Опять не ответил ему Сергей Иванович — в себя ушел.
— Ну, вот, — сказал он минут через десять, — выложил нам все и легче мне стало. Пойду.
И сделал, как и пообещал, ушел. Борису Ильичу, напротив, полегче не стало. Он кинулся к телефону и долго и путано названивал кому-то насчет погромов.
Следующий визит Сергей Иванович нанес своему соседу, грузчику Гаврилову, чья жена недели три назад мыла лестничную площадку, а Сергей Иванович поднимался пешком и… возжелал. Кроме него, никто об этом не: шал, но ведь и очищал-то Сергей Иванович себя, а не кого-то.
Гаврилов, страдая ясновидением, сразу определил, взглянув на Сергея Ивановича: «Занимать пришел, гнида».
Но когда прошли на кухню и сели на табуретки, Сергей Иванович неожиданно сказал:
— Заповедь есть «Не возлюби жены ближнего своего».
Гаврилов был бабник и с ходу тезис этот отверг:
— А ближний кто?.. Брат, отец, и все.
— Ты мне как брат, — просветленно сказал Сергей Иванович. Гаврилов отрекся от него.
— Мы все — братья, — настаивал Сергей Иванович. Но до Гаврилова не доходила эта простая истина, он угрюмо молчал.
— Жену я твою возжелал, — кривясь, сказал тогда Сергей Иванович.
Гаврилов успокоился, посмотрел на часы и сказал:
— Она часов в восемь будет.
И тут до него дошло что-то.
— А чего было-то? — спросил он.
— Ничего, но я хочу, чтобы перед тобой совесть у меня была чиста.
Гаврилов скорей всего поверил, но, видимо, захотел подстраховаться. Он коротко взмахнул рукой-кувалдой.
Сергей Иванович не только легко слетел с табуретки, но и навсегда потерял всякий интерес к очищению.
Вот и вся история.
Казалось бы, что сделал человек?.. Всего два коротких бессмысленных визита, но именно после них в среднем по России гадить друг другу стали, кажется, меньше; вроде бы упала преступность, а воровство хоть и не упало, но и не выросло. То есть огромные произошли сдвиги в лучшую сторону.
А Сергея Ивановича с тех пор за глаза звали «святой дурачок».
Муж — это что?
Муж — это должность или звание?..
Если должность — служи, если звание — не позорь.
Так нельзя больше — кто хочет, тот и муж. Ты заслужи сперва, оправдай.
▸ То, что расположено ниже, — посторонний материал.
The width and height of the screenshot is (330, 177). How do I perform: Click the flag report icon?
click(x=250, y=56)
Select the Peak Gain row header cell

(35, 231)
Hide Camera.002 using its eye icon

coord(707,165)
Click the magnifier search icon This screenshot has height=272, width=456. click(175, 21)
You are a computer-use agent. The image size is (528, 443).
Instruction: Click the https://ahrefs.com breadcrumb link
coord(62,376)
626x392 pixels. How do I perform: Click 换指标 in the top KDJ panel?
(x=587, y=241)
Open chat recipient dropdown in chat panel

Кастрюлю берешь — гарантия год, на приемник — два, на холодильник — три, на мужа — ничего. Это ненормально. От мужа ведь больше пользы, чем от кастрюли.
Что получается? Три месяца прожила с ним, он исчез… на рассвете. Так же нельзя, я тоже живой человек.
Чистый ходил, во всем свежем, пыль с него сдувала, за день раз двадцать скажешь:
— Иди руки вымой!
Он у меня из ванной не вылезал почти, только поесть да поспать. Что ему еще нужно было?
Жил как в раю, сбежал как с каторги.
Надо что-то делать срочно, я не знаю. На инженера пять лет учат, на повара — два года, на мужа — десять минут в загсе. Это смешно! Какой он специалист?.. Что ему доверить можно?
Если это профессия — учись. Если хобби, то клуб какой-то должен быть. Все же через клуб сейчас. Собаку хорошую достать — через клуб. Родословную дают. Ошиблись — обменять можно.
Мужа берешь — как кота в мешке. Что он мне устроил? Три месяца прожили, исчез на рассвете.
Кажется, жила его интересами, на хоккей ходила. Придем со стадиона, он есть просит. Я говорю: подожди, давай матч обсудим.
Он, видите ли, не хочет обсуждать. Я спрашиваю:
— Ты меня любишь?
Молчит. Я еще раз спрашиваю:
— В чем дело?!
Он говорит:
— Люблю.
Хорошо, а зачем кричать? Скажи тихо, чтобы соседи не проснулись.
Такой веселый был до свадьбы, разговорчивый, обещал на руках носить. А что получилось?.. Всю семейную жизнь на ногах перенесла. Это какое здоровье нужно иметь?
Надо что-то делать, я не знаю.
Если муж — это почетная обязанность, пусть призывают самых достойных. Приемная комиссия должна быть. Годен — читай клятву, не годен — сиди в запасе. А где же еще? Или вообще белый билет ему.
Если семейная жизнь — это наказание, то надо по всей строгости закона — к двадцати пяти годам, к пятнадцати… Не к трем же месяцам, это не мелкое хулиганство. Сбежал — еще ему срок набавить. И никаких амнистий!
Если это болезнь, диспансеры должны быть. Пусть им там прививки делают или уколы. Что-то надо делать, я не знаю.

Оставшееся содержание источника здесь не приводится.